The New York Times Food section has a new writer. Yotam Ottalenghi has joined the staff and with him will undoubtedly come interesting and fun recipes. Today's article will be no different with his spins on dessert. He gives cooking and creating an exotic vibe - perfect for the multicultural and always exciting Food section.

Chef Ottolenghi is much more than a cook. He's an entrepreneur. Visit his website and be dazzled by what's sold there. There are handmade heart shaped lollipops, seaweed and lavoosh  a kind of Armenian bread. There is also  a whole section of recipes.from starters to vegetarian from desserts to savory. His is a website that's hard to leave. He is a Jerusalem-born chef who studied at the London based Le Cordon Bleu and started with the first Ottolenghi deli n Knightsbridge, His cooking and recipes are a combination of Middle eastern, Syrian, Israeli, Armenian Lebanese, Turkish and Iranian. His cookbooks, such as Jerusalem reflect this with its' recipes of life. Today his premiere article is all about desserts and they have a Middle Eastern vibe. He promises more and more recipes with ingredients such as tahini along with spices and lemons, staples of Eastern Mediterranean cooking.Save his will be for interesting desserts to give dinners a  real eye opening finish.

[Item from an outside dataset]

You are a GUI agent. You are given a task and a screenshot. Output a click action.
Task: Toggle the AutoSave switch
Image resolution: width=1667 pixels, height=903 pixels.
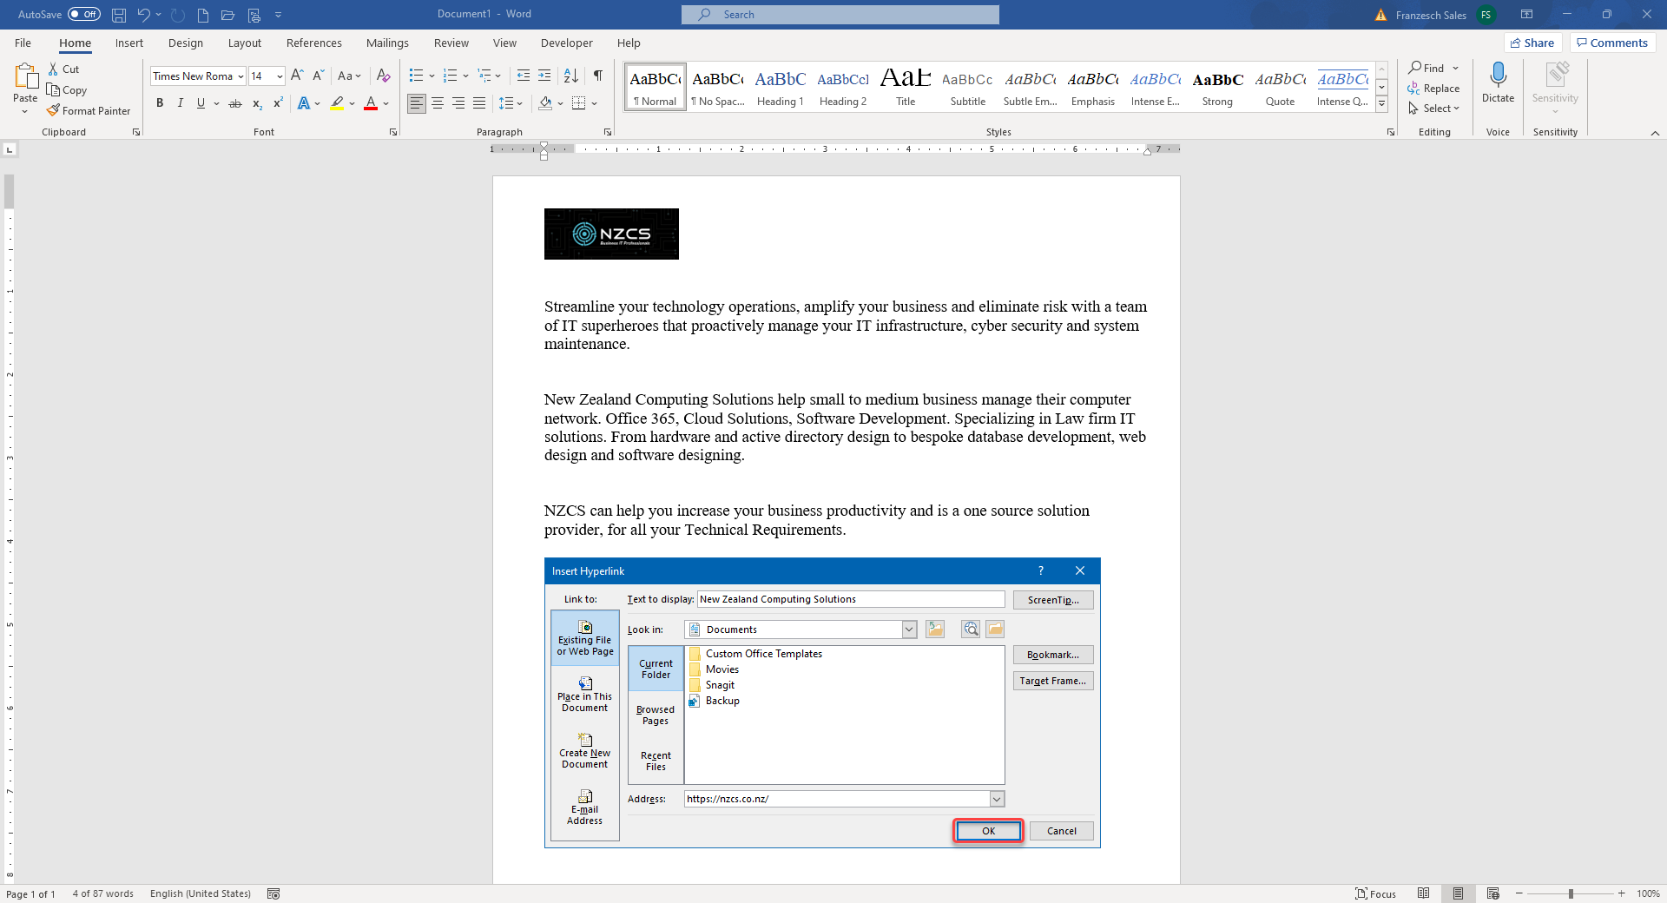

Today's recipes are different, and not your typical dessert ones. Chef Ottalenghi gives us a refreshing granita. Like many Middle eastern desserts,it has rose petals along with pomegranate seeds and Pom juice.Mint is added for a refreshing bite. It's cooking everything down into a syrup and then straining it. As with a coffee granita, the liquid is frozen for two to three hours.a fork is used to separate the clumps and then  it'refrozen for two more hours. It's then scraped again  with the fork times being dragged across the top. This process is repeated  until the liquid is frozen into separate crystals throughout  which will take an extra eight to ten hours.Another  exotic sweet is pastry nests with poached pears, feta and saffron cream. This is an exotic take on classic poached pears with the nests made from kataifi pastry. or shredded phylo dough, These are spaghetti like strands that nestle the fruit. The pear , itself, is poached with such spices as cardamon , cinnamon, star anise, and a pinch of saffron. The saffron is also  added to the cream made with feta and a mix of mascarpone cheese and heavy cream.Slivered pistachios are aprinkled on top for crunch and texture.

Chef Ottolenghi is going to be a fun and fascinating fixture at the Food section. He'll bring a new vibe to dessert making, infusing classic recipes with a Middle eastern vibe. It'll be not just delicious sweets but ones full of flavor too.